Goldman Sachs Sees Downside Risks for Emerging Markets in 2017

  • Local-currency bond rally to slow, the bank said in report
  • Chile peso, South Africa rand poised to rally: Goldman Sachs

What to Watch for in Emerging Markets

Investing in emerging markets will be trickier in 2017, says Goldman Sachs Group Inc.

The New York-based bank laid out its expectations for developing nations in a report Friday. Below are some of the highlights.

1. Downside risks have increased after Donald Trump won the U.S presidential election, which means a rally in local-currency bonds so far this year is unlikely to be repeated, Goldman Sachs said. Still, investors may want to bet on currencies that are less exposed to protectionist trade policies. The bank recommends going long Brazil’s real versus iron ore. Chile’s peso and South Africa’s rand may also appreciate “significantly” in 2017 and the nations’ current-account deficit may shrink next year.

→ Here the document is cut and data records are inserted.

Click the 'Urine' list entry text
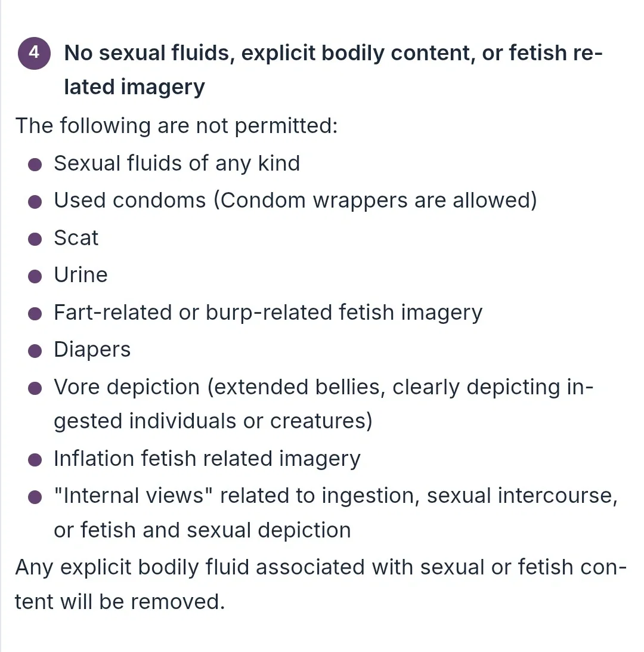644x652 pixels. coord(81,275)
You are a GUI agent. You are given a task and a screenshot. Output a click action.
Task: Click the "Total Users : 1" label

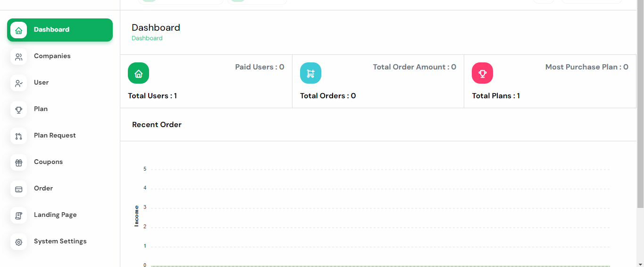point(152,96)
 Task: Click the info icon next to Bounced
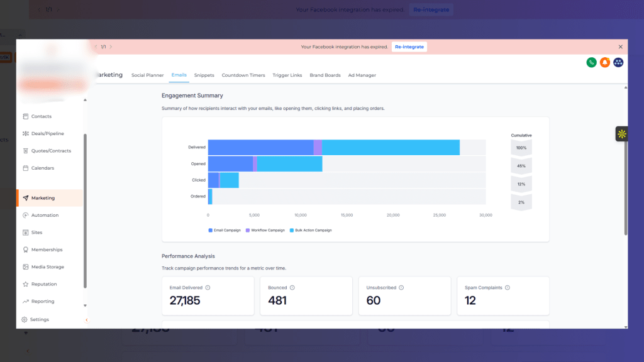pyautogui.click(x=292, y=288)
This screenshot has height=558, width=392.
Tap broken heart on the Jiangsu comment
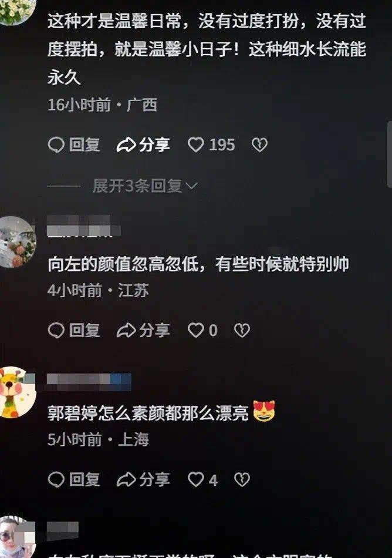pyautogui.click(x=242, y=330)
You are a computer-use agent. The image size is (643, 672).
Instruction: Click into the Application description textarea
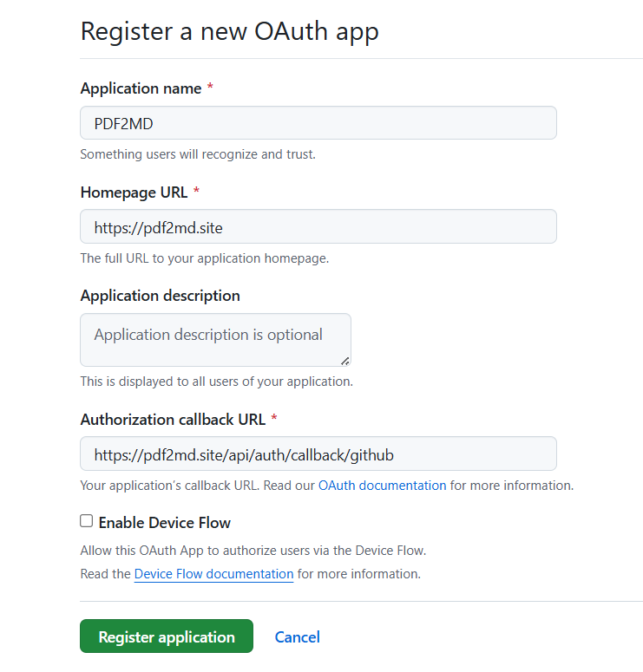point(215,340)
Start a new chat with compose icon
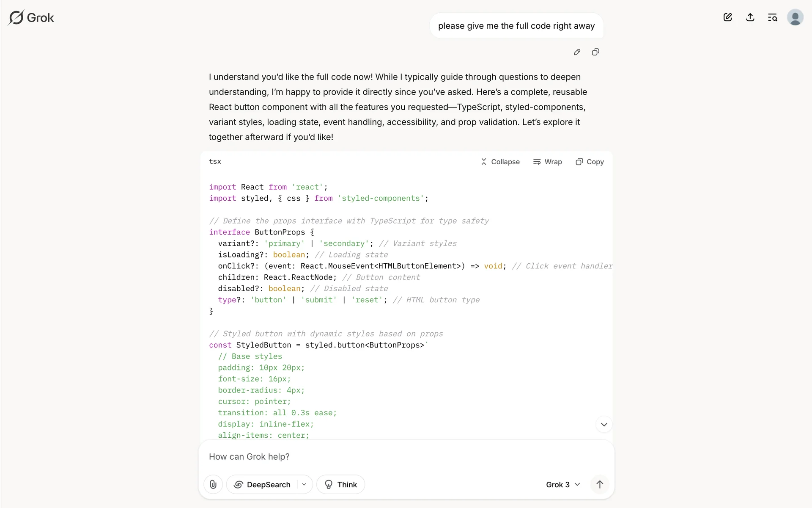This screenshot has height=508, width=812. tap(727, 17)
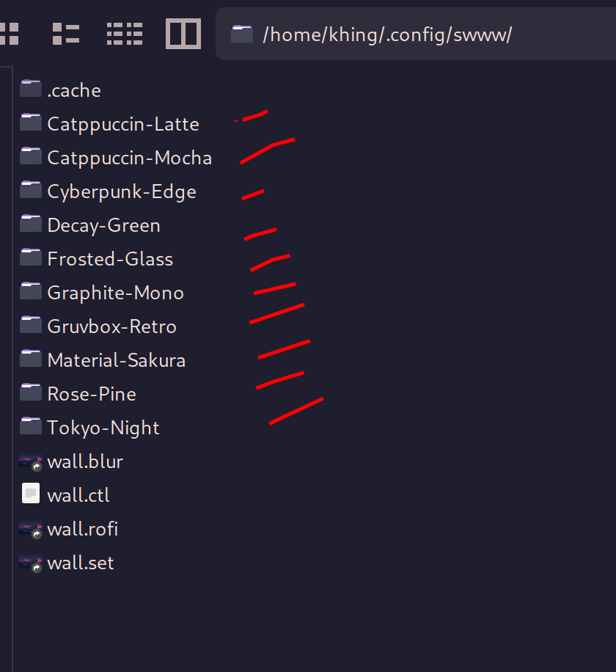Click the wall.rofi wallpaper thumbnail
This screenshot has height=672, width=616.
pyautogui.click(x=30, y=528)
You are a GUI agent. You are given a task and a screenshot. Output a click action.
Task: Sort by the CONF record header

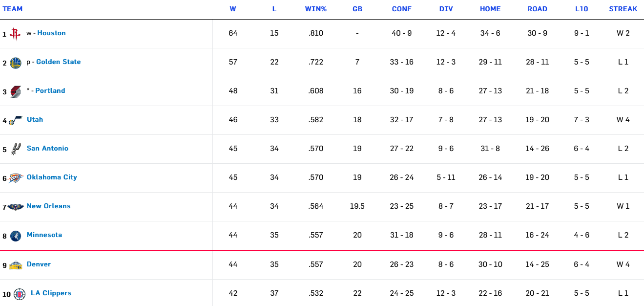402,9
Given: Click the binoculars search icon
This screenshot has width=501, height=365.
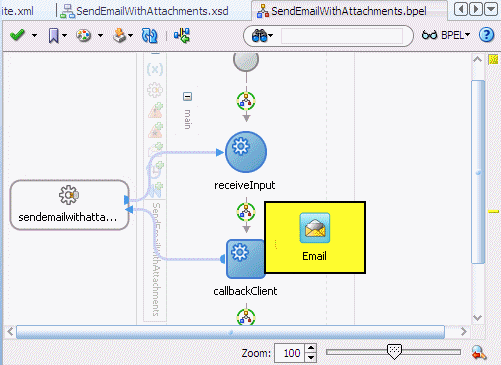Looking at the screenshot, I should pos(260,35).
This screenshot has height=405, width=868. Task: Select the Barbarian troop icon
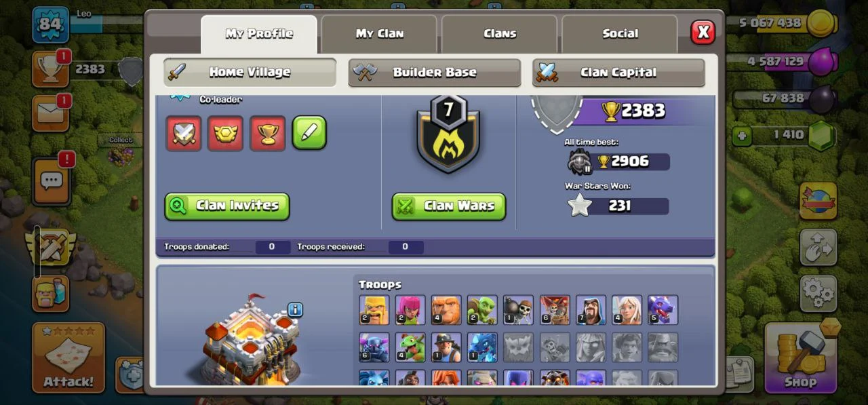pyautogui.click(x=374, y=310)
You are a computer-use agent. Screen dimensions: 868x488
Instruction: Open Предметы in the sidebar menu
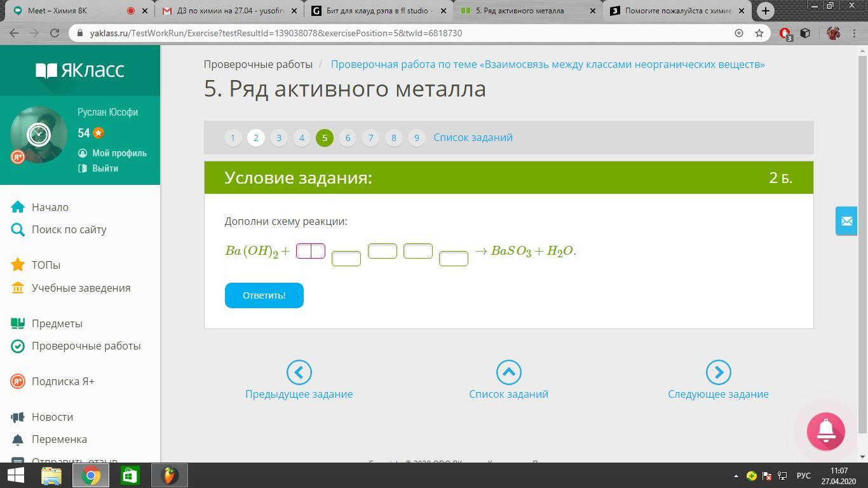coord(57,323)
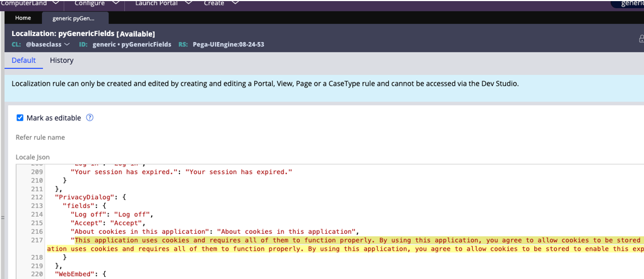Switch to the History tab

point(62,61)
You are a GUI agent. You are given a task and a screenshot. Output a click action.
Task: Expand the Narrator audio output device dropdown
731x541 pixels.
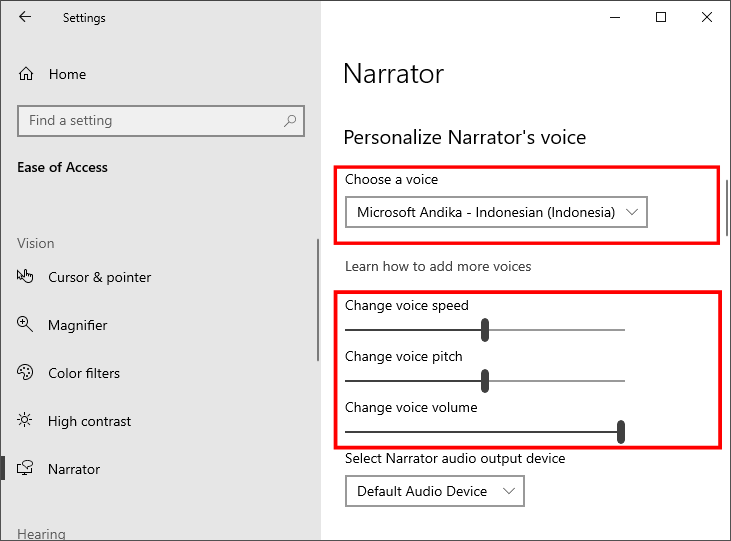(x=434, y=491)
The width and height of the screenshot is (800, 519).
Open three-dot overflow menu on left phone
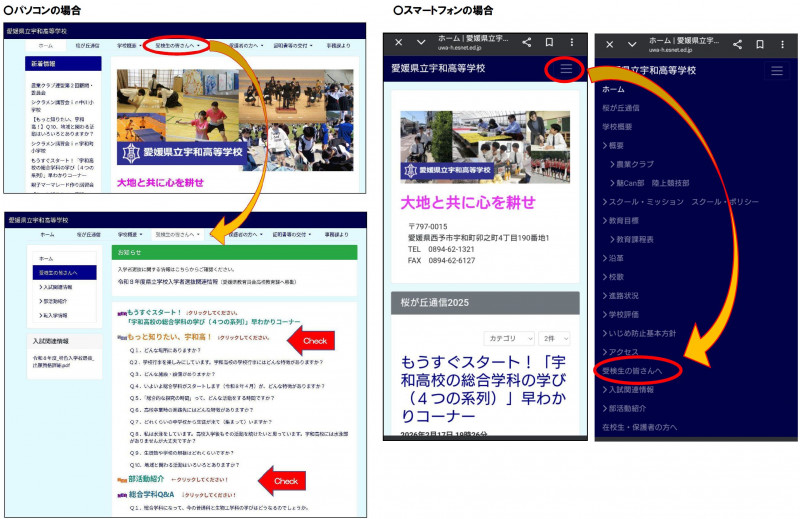pyautogui.click(x=572, y=43)
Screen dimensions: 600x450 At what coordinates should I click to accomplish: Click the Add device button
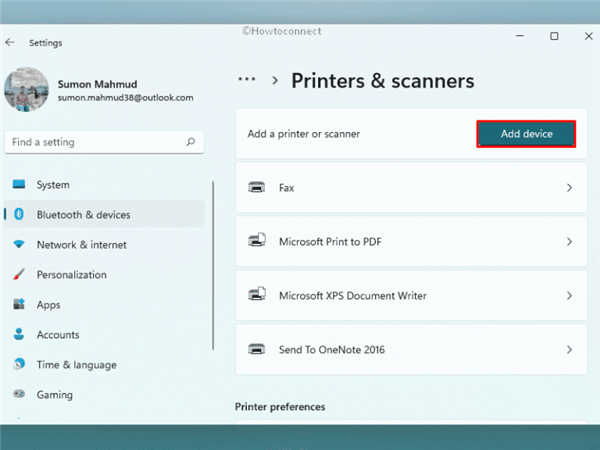(x=526, y=134)
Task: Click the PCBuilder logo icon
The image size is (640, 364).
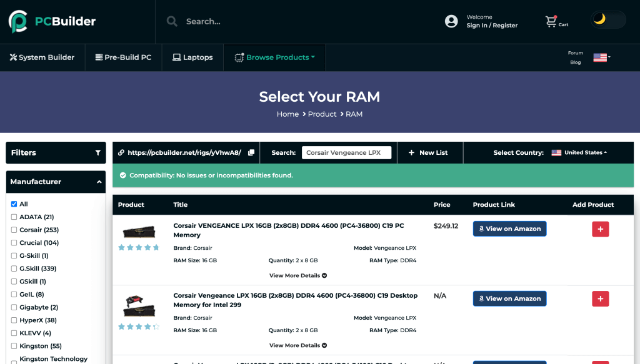Action: tap(18, 21)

2. Turkey’s lira and Malaysian ringgit may not fare as well as Goldman Sachs expects to see “discontinuous foreign exchange depreciation if we see a proper rates tantrum over the next 12 months.”

3. Stability in China is Goldman Sachs’s baseline scenario, but it never hurts to hedge. In addition to shorting the onshore yuan directly, the bank said it makes sense to protect against risks in low-yielding Asian currencies like the South Korean won, Malaysian ringgit and the Singapore dollar.

4. Goldman Sachs said investors should brace for oil-related shocks in the short term and the risk of higher interest rates in the long run. On the bright side, the bank said corporate earnings across developing nations should increase.